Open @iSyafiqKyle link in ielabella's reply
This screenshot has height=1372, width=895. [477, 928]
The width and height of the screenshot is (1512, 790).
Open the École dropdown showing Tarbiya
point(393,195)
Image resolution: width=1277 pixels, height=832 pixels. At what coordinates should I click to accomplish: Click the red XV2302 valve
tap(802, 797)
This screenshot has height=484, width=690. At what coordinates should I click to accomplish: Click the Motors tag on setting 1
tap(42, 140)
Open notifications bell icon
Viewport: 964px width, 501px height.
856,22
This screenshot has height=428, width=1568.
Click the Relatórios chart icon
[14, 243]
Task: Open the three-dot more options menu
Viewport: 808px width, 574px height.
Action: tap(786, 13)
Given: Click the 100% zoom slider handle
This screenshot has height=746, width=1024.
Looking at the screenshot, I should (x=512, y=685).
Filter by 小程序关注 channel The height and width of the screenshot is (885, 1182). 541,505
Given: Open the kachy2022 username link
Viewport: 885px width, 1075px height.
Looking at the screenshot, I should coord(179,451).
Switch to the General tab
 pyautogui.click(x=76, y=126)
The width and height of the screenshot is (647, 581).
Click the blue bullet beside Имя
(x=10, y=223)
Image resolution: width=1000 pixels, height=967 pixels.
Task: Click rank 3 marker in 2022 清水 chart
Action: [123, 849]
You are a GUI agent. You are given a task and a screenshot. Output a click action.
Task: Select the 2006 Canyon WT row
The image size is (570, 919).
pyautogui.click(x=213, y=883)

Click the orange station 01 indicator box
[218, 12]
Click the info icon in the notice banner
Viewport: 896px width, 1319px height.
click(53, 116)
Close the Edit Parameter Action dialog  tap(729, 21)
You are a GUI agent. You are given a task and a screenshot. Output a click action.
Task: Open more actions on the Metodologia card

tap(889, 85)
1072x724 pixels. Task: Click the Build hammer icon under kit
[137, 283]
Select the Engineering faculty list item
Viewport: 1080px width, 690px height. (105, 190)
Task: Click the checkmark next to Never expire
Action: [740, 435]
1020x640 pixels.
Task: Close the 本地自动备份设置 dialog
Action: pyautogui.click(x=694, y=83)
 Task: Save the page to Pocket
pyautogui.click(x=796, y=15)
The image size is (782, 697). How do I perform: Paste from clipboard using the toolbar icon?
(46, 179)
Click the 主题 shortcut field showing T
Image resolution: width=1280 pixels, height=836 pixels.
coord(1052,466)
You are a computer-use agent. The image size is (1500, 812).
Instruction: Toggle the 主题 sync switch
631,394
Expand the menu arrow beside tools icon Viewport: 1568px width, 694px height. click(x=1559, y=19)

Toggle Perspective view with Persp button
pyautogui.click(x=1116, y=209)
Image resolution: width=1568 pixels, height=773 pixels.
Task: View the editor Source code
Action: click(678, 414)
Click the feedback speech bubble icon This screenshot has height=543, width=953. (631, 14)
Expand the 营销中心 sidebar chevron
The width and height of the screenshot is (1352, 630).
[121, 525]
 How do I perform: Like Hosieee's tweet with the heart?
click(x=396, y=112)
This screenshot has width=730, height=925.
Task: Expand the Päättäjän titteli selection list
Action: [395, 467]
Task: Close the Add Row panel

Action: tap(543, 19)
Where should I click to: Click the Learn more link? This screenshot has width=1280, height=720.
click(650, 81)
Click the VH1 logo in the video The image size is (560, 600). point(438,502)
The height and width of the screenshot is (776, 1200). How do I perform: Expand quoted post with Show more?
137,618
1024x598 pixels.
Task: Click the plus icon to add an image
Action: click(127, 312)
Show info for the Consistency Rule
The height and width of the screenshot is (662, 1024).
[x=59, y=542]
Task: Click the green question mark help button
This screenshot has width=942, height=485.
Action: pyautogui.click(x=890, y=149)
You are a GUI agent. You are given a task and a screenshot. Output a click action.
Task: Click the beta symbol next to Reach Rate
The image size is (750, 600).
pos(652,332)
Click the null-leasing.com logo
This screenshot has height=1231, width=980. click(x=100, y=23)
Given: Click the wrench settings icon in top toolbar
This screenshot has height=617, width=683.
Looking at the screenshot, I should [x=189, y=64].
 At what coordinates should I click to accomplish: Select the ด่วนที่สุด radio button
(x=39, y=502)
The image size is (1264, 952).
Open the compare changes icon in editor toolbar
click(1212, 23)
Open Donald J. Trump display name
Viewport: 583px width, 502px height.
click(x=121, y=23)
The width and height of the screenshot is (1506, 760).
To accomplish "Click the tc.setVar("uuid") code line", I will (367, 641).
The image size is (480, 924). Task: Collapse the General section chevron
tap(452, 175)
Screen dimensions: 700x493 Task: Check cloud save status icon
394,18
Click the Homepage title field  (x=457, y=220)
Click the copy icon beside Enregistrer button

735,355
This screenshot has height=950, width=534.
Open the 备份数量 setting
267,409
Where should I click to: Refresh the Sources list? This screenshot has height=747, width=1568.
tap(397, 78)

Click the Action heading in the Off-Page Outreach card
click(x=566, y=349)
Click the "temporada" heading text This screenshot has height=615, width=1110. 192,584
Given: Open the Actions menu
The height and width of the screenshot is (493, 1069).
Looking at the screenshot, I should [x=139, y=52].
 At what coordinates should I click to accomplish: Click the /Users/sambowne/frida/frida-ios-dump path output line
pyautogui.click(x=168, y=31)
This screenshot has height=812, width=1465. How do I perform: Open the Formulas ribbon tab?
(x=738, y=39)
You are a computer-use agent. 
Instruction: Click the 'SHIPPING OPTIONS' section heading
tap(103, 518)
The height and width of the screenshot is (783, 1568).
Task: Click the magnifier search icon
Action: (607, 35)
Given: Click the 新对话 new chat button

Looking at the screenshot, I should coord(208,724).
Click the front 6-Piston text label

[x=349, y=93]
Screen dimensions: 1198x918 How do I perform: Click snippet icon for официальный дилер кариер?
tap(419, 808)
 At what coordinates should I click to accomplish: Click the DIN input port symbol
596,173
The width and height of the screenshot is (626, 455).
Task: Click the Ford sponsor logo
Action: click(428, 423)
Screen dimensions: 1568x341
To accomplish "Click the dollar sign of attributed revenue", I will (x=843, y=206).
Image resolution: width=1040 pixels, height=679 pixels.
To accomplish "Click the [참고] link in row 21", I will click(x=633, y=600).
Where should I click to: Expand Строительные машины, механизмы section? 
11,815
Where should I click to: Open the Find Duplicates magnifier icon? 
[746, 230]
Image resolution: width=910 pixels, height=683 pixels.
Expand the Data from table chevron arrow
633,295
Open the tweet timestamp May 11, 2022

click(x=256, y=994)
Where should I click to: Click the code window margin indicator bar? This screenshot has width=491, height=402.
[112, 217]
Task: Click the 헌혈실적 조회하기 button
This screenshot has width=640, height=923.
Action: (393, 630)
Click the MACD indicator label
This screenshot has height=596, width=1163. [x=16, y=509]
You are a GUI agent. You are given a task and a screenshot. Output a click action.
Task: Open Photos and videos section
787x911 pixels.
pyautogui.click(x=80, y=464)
○ ○ ○ ○ ○
Task to carry out —
The expected answer is a copy of each line above containing "menu".

Output of the task —
Task: Open the three-dot more options menu
Expand the menu arrow beside tools icon Viewport: 1568px width, 694px height. click(x=1559, y=19)
Given: Open the Actions menu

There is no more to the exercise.